**What is needed**
Starting with the line that contains "Instruction: Add the" and stopping after the line that contains "Given: Click the target keywords count badge", copy the entries below exactly. Include nothing else.

======== Extracted records ========

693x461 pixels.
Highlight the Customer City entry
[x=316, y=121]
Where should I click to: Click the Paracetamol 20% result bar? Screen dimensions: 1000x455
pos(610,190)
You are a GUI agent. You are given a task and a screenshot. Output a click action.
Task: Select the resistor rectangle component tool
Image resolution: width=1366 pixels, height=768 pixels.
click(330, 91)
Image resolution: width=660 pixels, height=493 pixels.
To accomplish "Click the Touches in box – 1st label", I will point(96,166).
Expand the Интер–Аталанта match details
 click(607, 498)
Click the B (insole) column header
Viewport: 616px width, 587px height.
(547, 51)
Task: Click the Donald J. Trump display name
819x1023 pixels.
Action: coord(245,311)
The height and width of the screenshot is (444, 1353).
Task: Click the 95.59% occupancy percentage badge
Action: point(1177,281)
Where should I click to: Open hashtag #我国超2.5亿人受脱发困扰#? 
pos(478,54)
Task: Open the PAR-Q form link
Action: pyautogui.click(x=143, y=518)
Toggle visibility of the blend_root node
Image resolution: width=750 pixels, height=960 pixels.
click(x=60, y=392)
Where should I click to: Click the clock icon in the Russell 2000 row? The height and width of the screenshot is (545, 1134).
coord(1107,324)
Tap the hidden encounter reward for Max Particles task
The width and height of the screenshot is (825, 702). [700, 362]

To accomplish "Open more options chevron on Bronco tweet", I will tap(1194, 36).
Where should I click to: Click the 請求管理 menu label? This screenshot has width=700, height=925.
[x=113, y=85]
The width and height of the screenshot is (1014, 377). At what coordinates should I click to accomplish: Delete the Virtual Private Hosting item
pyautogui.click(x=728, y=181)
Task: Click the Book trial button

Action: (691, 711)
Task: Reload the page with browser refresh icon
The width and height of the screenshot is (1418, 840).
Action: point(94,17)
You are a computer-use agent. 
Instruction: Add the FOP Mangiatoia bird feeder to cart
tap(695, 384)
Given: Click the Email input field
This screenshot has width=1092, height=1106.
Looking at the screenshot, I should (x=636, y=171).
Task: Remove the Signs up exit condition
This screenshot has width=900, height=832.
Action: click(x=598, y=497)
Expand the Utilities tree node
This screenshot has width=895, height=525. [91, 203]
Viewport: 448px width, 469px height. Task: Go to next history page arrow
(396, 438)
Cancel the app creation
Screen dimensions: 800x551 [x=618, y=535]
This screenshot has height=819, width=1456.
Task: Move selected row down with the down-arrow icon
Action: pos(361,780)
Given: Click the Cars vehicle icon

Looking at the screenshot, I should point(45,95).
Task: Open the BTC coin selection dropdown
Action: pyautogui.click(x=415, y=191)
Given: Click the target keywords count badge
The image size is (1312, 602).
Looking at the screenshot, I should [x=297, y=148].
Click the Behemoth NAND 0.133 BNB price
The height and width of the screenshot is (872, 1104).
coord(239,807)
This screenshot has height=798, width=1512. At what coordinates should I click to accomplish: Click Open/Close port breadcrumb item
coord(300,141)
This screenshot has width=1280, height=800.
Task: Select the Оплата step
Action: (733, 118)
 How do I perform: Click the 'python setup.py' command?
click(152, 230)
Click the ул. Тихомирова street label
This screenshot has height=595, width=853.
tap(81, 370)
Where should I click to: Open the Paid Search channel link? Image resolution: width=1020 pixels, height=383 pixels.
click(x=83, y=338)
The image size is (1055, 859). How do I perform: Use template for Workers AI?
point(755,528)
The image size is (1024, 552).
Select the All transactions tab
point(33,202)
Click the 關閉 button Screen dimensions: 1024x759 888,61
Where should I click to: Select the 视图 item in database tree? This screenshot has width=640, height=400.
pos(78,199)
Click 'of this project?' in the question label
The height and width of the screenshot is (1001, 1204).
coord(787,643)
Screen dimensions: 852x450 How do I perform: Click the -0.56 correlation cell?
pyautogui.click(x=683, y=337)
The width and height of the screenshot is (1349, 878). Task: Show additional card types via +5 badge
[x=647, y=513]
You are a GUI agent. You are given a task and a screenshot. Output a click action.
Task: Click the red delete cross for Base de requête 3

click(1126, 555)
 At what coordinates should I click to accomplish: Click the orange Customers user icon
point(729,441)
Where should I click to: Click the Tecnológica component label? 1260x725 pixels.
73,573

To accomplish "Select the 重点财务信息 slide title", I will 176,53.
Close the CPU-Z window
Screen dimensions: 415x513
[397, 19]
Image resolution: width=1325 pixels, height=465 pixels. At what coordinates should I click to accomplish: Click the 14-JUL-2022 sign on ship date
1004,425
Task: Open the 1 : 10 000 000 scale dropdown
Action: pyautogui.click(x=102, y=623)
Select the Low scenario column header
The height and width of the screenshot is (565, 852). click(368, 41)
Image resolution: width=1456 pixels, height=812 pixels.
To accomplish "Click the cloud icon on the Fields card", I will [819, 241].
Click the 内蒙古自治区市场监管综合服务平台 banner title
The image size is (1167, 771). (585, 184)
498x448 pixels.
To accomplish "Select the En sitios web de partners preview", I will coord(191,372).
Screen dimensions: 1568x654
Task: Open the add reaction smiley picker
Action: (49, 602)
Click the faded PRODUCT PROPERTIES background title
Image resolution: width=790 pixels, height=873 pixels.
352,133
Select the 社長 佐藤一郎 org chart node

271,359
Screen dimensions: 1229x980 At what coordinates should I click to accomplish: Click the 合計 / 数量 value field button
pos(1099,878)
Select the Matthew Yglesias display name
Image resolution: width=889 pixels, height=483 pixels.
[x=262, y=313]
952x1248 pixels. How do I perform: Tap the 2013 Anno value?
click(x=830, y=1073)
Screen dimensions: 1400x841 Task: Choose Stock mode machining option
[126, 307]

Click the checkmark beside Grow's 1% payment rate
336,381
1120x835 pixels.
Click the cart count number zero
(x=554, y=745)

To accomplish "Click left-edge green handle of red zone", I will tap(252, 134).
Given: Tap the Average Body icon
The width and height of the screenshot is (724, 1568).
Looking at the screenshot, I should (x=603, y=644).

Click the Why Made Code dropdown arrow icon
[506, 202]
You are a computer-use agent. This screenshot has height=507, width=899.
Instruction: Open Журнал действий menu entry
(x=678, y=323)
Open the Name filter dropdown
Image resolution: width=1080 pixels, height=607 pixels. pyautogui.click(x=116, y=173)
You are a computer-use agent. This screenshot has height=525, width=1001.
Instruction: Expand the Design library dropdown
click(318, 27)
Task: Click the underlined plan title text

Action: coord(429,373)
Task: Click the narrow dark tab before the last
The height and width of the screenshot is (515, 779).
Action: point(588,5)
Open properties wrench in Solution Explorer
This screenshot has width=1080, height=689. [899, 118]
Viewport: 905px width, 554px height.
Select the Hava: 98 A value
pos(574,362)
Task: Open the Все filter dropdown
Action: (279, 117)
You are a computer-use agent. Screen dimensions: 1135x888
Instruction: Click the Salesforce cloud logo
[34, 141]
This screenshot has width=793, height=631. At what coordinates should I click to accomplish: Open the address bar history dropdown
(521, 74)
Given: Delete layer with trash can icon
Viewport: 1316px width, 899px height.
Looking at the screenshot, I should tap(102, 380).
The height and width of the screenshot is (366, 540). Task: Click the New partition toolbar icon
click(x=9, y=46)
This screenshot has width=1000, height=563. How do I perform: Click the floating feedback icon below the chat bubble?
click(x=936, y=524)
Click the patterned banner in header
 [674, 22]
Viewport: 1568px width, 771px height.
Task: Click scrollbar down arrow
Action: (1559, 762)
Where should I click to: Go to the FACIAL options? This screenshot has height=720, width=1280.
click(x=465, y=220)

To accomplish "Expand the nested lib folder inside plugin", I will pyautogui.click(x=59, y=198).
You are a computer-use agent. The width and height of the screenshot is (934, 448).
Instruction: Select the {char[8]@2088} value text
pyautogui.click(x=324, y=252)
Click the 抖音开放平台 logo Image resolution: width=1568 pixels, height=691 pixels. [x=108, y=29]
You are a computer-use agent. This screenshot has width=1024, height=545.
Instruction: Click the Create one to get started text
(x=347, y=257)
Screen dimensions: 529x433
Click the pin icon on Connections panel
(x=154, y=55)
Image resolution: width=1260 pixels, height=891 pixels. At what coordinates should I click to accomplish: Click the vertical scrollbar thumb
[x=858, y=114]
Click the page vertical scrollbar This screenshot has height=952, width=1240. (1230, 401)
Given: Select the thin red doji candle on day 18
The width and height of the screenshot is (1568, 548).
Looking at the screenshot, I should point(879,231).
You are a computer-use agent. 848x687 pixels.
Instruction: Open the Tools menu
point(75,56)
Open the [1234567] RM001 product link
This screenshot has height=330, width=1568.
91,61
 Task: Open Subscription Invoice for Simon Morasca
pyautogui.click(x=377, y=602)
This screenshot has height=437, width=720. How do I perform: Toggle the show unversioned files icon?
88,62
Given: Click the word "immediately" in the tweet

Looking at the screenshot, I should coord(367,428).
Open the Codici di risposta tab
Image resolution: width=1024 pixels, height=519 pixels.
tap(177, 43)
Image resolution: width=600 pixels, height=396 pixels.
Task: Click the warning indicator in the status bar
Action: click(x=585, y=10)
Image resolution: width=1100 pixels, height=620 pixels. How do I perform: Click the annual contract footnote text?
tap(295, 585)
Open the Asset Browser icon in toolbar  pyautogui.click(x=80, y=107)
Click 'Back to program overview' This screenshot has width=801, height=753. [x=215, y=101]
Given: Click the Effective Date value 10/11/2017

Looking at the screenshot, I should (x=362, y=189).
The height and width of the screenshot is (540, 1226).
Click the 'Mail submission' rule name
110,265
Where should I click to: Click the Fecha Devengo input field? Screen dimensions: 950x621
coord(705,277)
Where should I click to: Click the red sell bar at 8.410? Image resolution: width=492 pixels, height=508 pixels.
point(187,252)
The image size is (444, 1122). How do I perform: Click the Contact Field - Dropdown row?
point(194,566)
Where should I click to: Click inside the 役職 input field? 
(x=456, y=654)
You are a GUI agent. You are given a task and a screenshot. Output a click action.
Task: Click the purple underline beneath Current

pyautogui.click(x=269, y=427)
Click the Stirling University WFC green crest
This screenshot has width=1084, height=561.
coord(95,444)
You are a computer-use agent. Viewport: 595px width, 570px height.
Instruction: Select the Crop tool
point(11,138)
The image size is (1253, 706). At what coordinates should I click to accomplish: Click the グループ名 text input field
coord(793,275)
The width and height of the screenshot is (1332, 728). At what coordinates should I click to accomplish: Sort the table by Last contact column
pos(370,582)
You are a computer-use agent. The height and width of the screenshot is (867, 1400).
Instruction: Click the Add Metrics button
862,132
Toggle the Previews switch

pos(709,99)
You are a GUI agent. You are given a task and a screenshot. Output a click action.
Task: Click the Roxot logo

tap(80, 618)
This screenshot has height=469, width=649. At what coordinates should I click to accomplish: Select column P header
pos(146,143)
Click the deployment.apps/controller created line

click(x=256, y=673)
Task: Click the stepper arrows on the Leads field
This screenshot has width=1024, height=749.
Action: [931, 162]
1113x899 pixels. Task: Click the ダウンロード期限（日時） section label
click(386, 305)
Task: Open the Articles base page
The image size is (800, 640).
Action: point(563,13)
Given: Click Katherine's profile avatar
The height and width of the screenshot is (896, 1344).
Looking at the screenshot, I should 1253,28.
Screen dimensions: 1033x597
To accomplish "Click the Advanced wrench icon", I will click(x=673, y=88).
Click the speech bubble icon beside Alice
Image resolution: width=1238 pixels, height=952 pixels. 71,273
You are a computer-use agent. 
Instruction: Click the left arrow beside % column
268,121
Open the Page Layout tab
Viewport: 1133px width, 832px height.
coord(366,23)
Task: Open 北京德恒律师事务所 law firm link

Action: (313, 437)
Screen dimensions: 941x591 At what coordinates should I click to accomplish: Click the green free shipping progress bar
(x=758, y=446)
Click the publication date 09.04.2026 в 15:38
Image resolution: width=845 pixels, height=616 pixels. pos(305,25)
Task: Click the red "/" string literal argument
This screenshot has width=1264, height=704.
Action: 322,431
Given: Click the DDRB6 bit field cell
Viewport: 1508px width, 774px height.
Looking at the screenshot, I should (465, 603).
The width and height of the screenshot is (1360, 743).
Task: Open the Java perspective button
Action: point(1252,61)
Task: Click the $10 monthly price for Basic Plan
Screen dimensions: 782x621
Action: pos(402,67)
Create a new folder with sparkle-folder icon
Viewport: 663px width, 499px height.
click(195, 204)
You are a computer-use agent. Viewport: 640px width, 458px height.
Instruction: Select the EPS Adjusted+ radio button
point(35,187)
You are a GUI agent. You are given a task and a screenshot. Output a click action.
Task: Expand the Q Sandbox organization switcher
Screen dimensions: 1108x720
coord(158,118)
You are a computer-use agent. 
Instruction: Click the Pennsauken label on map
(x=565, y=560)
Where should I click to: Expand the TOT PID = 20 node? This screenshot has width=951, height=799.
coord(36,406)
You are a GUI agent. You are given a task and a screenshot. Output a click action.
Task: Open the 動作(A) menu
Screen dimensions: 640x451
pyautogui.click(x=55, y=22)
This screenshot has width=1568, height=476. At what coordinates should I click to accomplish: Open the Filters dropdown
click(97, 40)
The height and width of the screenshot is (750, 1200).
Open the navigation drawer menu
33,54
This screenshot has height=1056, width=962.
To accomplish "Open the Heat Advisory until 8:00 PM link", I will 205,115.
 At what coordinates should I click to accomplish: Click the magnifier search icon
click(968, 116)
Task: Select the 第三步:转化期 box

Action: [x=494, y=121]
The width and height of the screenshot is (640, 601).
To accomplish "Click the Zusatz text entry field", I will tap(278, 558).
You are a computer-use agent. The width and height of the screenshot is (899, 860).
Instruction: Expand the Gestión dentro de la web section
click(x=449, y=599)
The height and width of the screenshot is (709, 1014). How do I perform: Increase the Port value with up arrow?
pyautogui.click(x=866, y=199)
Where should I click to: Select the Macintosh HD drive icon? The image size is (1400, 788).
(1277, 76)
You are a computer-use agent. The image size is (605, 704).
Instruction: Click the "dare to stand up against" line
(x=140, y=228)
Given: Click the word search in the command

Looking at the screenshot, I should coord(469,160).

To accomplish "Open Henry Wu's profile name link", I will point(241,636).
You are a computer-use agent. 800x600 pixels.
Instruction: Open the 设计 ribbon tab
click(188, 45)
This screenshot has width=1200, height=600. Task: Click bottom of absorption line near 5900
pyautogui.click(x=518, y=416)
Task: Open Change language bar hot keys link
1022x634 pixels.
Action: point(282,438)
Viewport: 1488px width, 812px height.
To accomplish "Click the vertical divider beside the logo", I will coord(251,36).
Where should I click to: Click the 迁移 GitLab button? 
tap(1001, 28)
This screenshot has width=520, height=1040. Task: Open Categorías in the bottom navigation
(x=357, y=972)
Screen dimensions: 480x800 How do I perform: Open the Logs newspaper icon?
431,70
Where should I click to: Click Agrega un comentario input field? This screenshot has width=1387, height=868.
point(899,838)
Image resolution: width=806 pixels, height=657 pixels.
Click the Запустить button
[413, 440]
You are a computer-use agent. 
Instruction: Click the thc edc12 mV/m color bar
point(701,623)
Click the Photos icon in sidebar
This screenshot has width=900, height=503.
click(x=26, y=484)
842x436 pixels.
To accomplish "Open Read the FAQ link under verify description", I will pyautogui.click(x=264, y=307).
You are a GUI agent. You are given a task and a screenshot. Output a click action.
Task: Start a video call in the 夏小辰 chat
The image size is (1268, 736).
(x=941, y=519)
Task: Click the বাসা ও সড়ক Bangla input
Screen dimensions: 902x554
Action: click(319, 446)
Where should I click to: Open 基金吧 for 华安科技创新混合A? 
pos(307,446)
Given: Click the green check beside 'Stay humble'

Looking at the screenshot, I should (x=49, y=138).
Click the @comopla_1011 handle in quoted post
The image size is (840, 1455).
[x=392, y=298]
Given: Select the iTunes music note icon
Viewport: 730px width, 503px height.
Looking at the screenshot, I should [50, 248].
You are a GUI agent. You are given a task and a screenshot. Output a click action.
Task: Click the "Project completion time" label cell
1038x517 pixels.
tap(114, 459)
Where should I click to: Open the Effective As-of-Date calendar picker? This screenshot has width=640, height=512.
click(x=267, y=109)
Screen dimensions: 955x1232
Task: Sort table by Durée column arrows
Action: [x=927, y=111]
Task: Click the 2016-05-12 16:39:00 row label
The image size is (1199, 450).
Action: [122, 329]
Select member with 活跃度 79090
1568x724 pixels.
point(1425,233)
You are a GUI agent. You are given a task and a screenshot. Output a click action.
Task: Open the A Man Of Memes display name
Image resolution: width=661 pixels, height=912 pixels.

========

**Written response**
Instruction: Add the FOP Mangiatoia bird feeder to cart
tap(695, 384)
Given: Click the Email input field
This screenshot has width=1092, height=1106.
Looking at the screenshot, I should (x=636, y=171).
Task: Remove the Signs up exit condition
This screenshot has width=900, height=832.
Action: click(x=598, y=497)
Expand the Utilities tree node
This screenshot has width=895, height=525. [91, 203]
Viewport: 448px width, 469px height. Task: Go to next history page arrow
(396, 438)
Cancel the app creation
Screen dimensions: 800x551 [x=618, y=535]
This screenshot has height=819, width=1456.
Task: Move selected row down with the down-arrow icon
Action: pos(361,780)
Given: Click the Cars vehicle icon

Looking at the screenshot, I should point(45,95).
Task: Open the BTC coin selection dropdown
Action: pyautogui.click(x=415, y=191)
Given: Click the target keywords count badge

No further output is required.